Start of Records shown
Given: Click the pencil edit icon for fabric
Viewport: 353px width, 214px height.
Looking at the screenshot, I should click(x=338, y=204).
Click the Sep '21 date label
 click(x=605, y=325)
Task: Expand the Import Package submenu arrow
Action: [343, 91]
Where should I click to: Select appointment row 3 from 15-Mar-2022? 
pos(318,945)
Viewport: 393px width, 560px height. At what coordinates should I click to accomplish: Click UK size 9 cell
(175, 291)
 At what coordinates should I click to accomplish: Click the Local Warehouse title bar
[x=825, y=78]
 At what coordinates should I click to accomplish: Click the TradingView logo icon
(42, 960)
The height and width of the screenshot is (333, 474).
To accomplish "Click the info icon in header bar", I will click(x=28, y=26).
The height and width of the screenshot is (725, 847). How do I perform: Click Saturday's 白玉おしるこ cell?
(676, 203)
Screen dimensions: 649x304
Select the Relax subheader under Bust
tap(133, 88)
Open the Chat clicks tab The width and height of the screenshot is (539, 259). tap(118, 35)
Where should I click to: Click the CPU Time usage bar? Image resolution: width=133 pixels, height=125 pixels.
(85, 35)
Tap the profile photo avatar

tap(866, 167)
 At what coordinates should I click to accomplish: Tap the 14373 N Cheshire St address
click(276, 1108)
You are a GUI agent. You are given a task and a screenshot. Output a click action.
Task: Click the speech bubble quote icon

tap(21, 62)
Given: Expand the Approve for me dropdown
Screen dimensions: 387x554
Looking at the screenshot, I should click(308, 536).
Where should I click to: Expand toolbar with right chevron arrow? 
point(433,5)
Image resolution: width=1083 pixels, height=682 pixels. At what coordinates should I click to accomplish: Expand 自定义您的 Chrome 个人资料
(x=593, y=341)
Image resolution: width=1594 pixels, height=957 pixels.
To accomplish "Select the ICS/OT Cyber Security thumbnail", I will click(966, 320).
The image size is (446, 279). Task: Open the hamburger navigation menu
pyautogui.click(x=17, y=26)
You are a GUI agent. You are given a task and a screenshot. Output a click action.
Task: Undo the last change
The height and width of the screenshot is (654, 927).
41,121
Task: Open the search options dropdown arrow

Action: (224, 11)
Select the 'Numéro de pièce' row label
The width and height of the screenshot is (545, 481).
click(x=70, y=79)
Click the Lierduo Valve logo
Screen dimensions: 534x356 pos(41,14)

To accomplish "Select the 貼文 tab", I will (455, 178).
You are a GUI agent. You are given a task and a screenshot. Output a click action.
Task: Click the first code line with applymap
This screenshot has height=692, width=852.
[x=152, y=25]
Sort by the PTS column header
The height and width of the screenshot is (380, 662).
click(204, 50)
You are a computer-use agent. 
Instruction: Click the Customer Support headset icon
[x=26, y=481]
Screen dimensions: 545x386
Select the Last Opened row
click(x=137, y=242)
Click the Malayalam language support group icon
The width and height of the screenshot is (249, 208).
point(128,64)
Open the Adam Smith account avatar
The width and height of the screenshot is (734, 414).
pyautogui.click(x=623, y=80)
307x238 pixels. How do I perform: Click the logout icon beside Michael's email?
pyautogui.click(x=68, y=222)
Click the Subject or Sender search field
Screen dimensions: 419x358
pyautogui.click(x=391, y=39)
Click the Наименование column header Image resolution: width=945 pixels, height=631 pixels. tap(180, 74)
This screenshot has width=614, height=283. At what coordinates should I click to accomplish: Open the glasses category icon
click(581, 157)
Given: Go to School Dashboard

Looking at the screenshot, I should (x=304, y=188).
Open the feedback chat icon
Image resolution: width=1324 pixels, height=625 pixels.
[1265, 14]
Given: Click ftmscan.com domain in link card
End of Records shown
### Exercise requirements
Check each line of the listing for "will", and copy the ones that hold it.

### Response
To accomplish "Click the info icon in header bar", I will click(x=28, y=26).
To accomplish "Select the ICS/OT Cyber Security thumbnail", I will click(966, 320).
To accomplish "Select the 貼文 tab", I will (455, 178).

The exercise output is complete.